Investissements stratégiques et subventions
Face à ces enjeux, les gouvernements occidentaux mettent en place des initiatives pour stimuler la production locale de semi-conducteurs. L’Union européenne, avec son Chips Act, vise à renforcer la compétitivité du continent dans ce domaine stratégique. Onsemi, entreprise susceptible de bénéficier de ces subventions, investit massivement en République tchèque.
Le projet d’Onsemi illustre la complexité des stratégies d’investissement dans ce secteur :
| Aspect | Détail |
|---|---|
| Investissement | 2 milliards de dollars |
| Localisation | République tchèque |
| Focus | Semi-conducteurs de puissance |
| Marché cible | 80% industrie automobile |
El-Khoury souligne que cet investissement vise non seulement à servir le marché européen mais aussi à renforcer la résilience globale de l’entreprise. Il affirme : « Nous construisons en République tchèque une sorte de copie de nos chaînes d’approvisionnement existantes. Si nécessaire, cette usine pourra également soutenir nos activités aux États-Unis ou en Asie. »
Repenser la compétitivité dans un marché mondial
La vision d’El-Khoury sur la compétitivité dans l’industrie des semi-conducteurs remet en question certaines idées reçues. Il critique notamment la tendance des politiciens à se focaliser sur la taille des transistors comme indicateur de progrès technologique. Selon lui, cette approche simpliste ne reflète pas la réalité complexe du secteur.
Le PDG d’Onsemi met en avant plusieurs points clés :
- La distinction entre processeurs et semi-conducteurs de puissance est plus pertinente que la simple classification « high-tech » ou « legacy »
- Les semi-conducteurs de puissance, bien que parfois plus grands, peuvent être tout aussi avancés technologiquement
- La performance et la qualité des produits restent les facteurs déterminants de succès, indépendamment de l’origine de l’entreprise
El-Khoury insiste sur l’importance de laisser le marché décider. Il reconnaît néanmoins la légitimité des préoccupations occidentales concernant la Chine, notamment en matière de surcapacités, de subventions et de propriété intellectuelle. Sa position nuancée reflète la complexité des relations économiques sino-occidentales dans ce secteur stratégique.

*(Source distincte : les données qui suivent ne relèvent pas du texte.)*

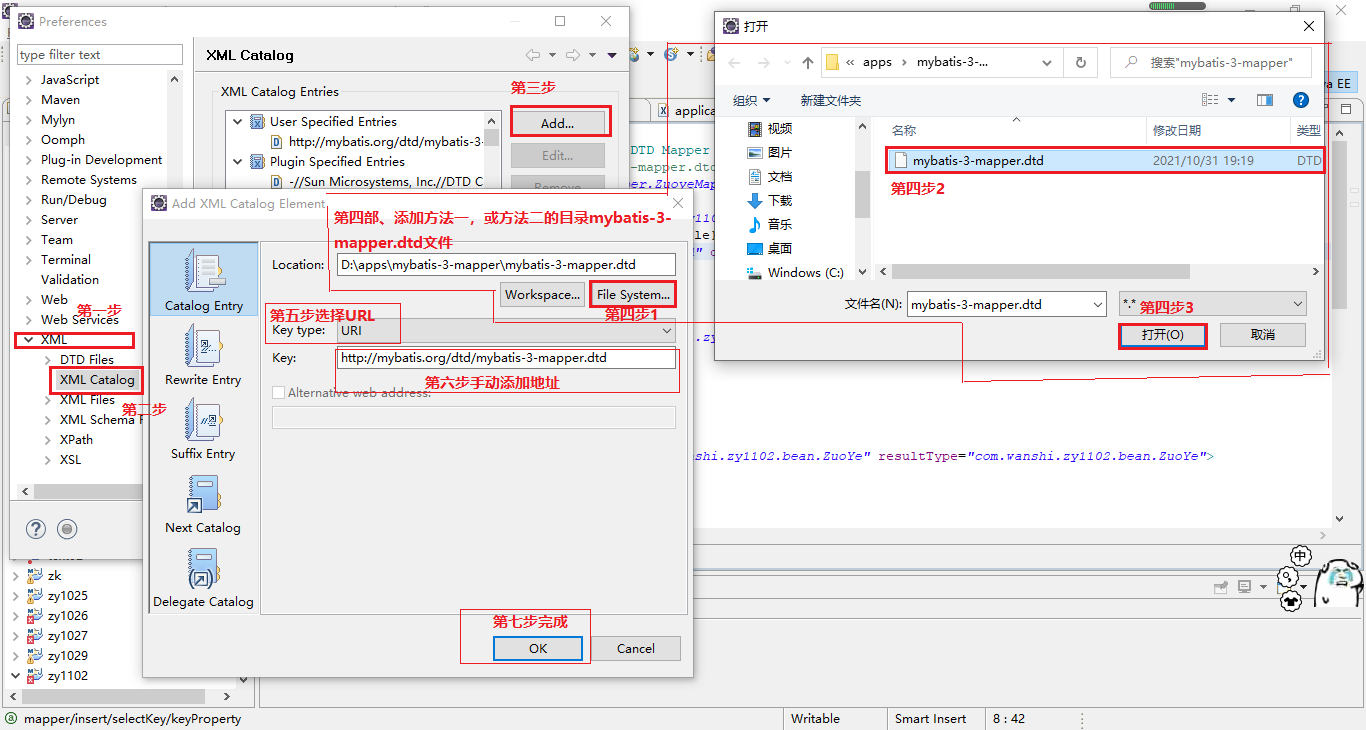Select the Next Catalog icon
Screen dimensions: 1366x730
click(x=203, y=500)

Perspectives d’avenir pour l’industrie des semi-conducteurs
L’avenir de l’industrie des semi-conducteurs se dessine à l’intersection de l’innovation technologique, des dynamiques de marché et des considérations géopolitiques. El-Khoury souligne l’importance de se concentrer sur l’excellence des produits plutôt que sur les origines nationales des entreprises. Cette approche pragmatique pourrait être la clé pour naviguer dans les eaux tumultueuses des tensions commerciales actuelles.
Les défis à venir pour le secteur sont multiples :
- Équilibrer les ambitions d’indépendance technologique avec les réalités économiques
- Innover continuellement pour rester compétitif sur le marché mondial
- Gérer les implications géopolitiques tout en maintenant des chaînes d’approvisionnement efficaces
La position d’Onsemi sur le marché chinois des véhicules électriques, avec une part de marché de plus de 50%, illustre la complexité des relations commerciales internationales dans ce secteur. El-Khoury affirme : « La Chine reste un marché significatif pour nous. Nous fournissons des fabricants chinois comme Nio et Geely, et collaborons avec VW et Mercedes. »
En définitive, l’industrie des semi-conducteurs semble destinée à rester un secteur profondément mondialisé, malgré les tentatives de réorientation géopolitique. La capacité des entreprises à innover, à s’adapter aux réglementations changeantes et à maintenir des normes de qualité élevées déterminera leur succès futur dans cet environnement complexe et en constante évolution.